◆ **RECORDS FOR PROCESSING**
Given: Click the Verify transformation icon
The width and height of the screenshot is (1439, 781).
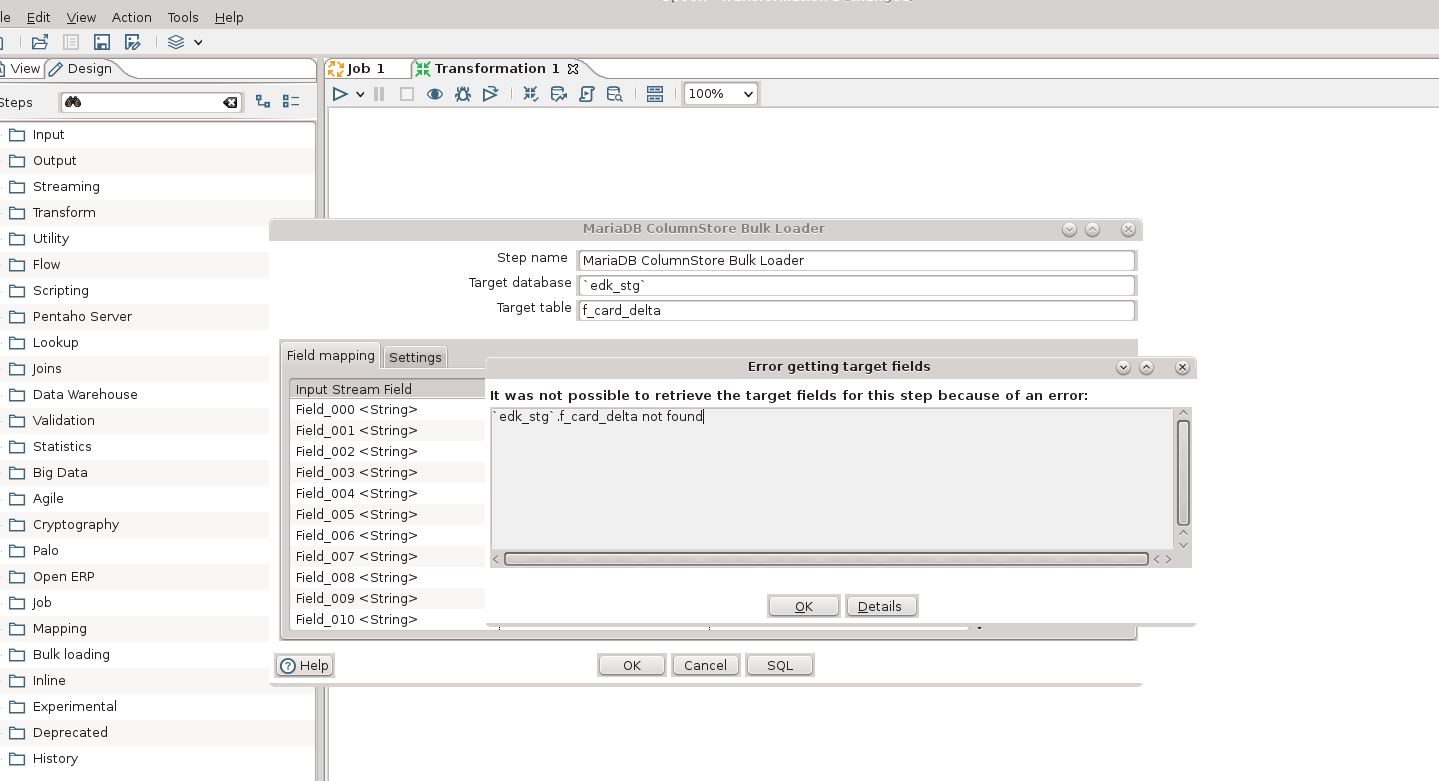Looking at the screenshot, I should tap(531, 94).
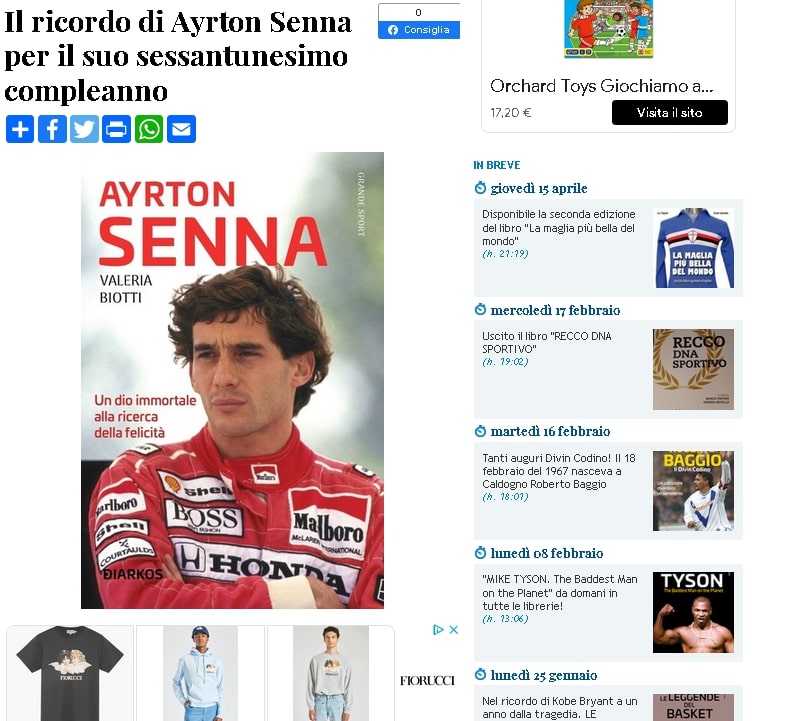Click the Tyson book cover thumbnail
Viewport: 811px width, 721px height.
coord(693,612)
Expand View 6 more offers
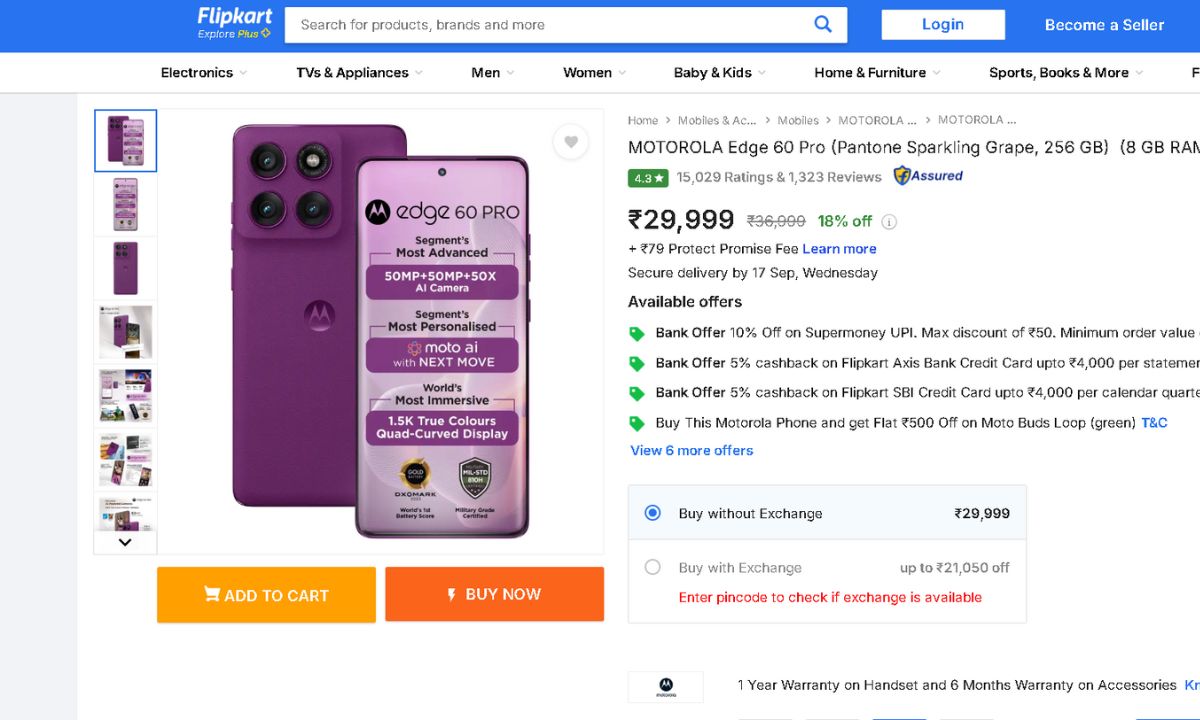Screen dimensions: 1200x720 click(691, 450)
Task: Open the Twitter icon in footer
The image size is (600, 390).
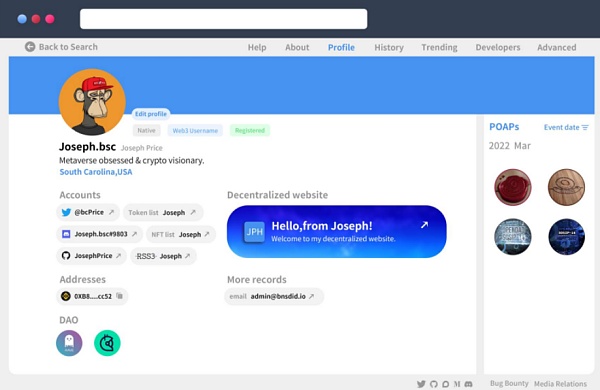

◆ **SHORT TASK**
Please rewrite all of the lines above, replacing "icon" with "button" wherever it occurs and leaving everything else unchanged. Omit the pictures from your answer.

◆ **SOLUTION FOR THIS TASK**
Given: Click the Verify transformation button
The width and height of the screenshot is (1439, 781).
Looking at the screenshot, I should tap(531, 94).
Click the Tyson book cover thumbnail
Viewport: 811px width, 721px height.
coord(693,612)
Expand View 6 more offers
Screen dimensions: 1200x720 click(691, 450)
Task: Open the Twitter button in footer
The image size is (600, 390).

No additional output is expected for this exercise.